The soft skills of organizing are far more difficult to teach than the technical skills of database management, writing and sending email blasts, and setting up an ad campaign.
Since the advent of the internet, chronically ill people, disabled activists, trans and queer youth, and rural communities have all leveraged online spaces to find each other, mobilize shared resources, and organize across distances. Jamie Lauren Keiles, who wrote The Third Person, a forthcoming book about nonbinary gender, documents the very early days of trans people using the internet for this kind of community building. People have organized online for decades and will continue to do so with or without institutions.

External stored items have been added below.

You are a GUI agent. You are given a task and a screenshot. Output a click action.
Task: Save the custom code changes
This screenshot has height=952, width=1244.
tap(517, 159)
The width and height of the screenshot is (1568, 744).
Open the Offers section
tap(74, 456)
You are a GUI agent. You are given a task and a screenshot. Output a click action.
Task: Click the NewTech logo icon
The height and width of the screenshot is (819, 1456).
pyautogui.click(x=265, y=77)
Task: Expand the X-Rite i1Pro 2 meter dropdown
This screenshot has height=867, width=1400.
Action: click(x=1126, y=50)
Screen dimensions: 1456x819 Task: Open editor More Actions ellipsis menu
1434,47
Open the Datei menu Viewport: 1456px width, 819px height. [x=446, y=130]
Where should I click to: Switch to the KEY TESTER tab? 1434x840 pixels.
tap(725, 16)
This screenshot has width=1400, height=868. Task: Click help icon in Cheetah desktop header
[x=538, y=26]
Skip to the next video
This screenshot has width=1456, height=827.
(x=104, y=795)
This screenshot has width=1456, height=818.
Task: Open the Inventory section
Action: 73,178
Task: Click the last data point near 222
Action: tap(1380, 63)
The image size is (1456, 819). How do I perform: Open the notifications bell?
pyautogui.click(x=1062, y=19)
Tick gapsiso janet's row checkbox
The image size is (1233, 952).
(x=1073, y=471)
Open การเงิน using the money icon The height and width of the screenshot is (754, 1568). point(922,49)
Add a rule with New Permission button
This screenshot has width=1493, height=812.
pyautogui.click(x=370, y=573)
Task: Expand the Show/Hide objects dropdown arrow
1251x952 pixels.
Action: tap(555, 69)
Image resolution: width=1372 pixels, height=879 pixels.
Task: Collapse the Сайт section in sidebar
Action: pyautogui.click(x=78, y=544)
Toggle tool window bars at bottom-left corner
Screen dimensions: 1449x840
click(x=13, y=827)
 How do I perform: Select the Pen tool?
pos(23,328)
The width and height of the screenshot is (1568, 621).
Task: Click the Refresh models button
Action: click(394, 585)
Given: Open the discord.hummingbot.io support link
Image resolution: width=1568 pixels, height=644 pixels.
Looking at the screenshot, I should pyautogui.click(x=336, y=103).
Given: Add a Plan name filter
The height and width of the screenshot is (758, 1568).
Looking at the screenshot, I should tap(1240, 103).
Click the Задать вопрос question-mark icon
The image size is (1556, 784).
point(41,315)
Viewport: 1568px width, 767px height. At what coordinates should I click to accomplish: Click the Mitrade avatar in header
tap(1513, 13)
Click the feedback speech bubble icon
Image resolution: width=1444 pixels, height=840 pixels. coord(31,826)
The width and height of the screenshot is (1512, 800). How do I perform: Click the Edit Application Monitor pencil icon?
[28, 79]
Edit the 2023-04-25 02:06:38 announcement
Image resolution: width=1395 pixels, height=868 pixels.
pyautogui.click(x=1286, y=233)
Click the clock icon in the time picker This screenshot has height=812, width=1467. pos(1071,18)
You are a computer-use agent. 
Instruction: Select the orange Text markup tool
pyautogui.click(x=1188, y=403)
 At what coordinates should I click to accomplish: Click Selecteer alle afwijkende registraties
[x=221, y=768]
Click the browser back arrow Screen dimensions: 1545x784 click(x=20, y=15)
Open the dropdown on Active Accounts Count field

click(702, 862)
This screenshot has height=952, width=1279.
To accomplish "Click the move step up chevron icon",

Reorienting How We Organize
Now, we face a predicament. Many of our organizations split organizers into their field or digital programs, or else have abandoned the basics of slow, methodical, rigorous organizing in favor of shallow online mobilization. As a result there is often a lack of skills for one-on-one conversations, assessing support, developing leaders, and power mapping within our organizations.
After many years of supervising and mentoring organizers, I have seen that the soft skills of organizing are far more difficult to teach than the technical skills of database management, writing and sending email blasts, and setting up an ad campaign.
It is now common knowledge that a big email list doesn’t necessarily mean deep engagement, and it certainly doesn’t lead to power. Yet more than 65 percent of digital organizers I surveyed said they are responsible for building their organization’s email list. This was the third most common responsibility listed, despite a majority of respondents ranking growing the email list in the bottom quartile of effective tactics. It appears we are moving along grooves carved by earlier realities, doing what we’ve always done, despite knowing it is no longer working.
Seasoned organizers often cite early mentors as the key to their development: supervisors who shadowed them for years, debriefed every meeting, and brought them into strategy decisions. I still remember my first supervisor, Kim Cook, listening in on my organizing conversations to give me feedback: where I should have pushed harder, where I could have asked more questions, where I missed an opportunity to agitate. She regularly blocked off time to come with me in person to watch me interact with people in the real world. It was a gift, and it helped me develop my skills very quickly. This kind of hands-on management is happening less and less frequently.
Critically, as authoritarians consolidate power, this moment requires progressive movements to both double down on what we know works and to do things differently. Our problem isn’t just one of scale. I’m not convinced that more organizers or more people in the streets will help us win. In their 2021 report, Building Structure Shapes, social movement researcher Melanie Brazzell argued that an organization’s structure enables it to shape power in a process where leaders manage trade-offs and tensions in the service of building internal and political power.
We need to reorient around how we organize in the internet age. This will require sharp strategy and hard decisions as we restructure or pivot within our organizations, and it might even require us to build new organizations for this moment. But ultimately, organizing is the most essential tool we have for shaping our collective future toward a prefigurative democracy.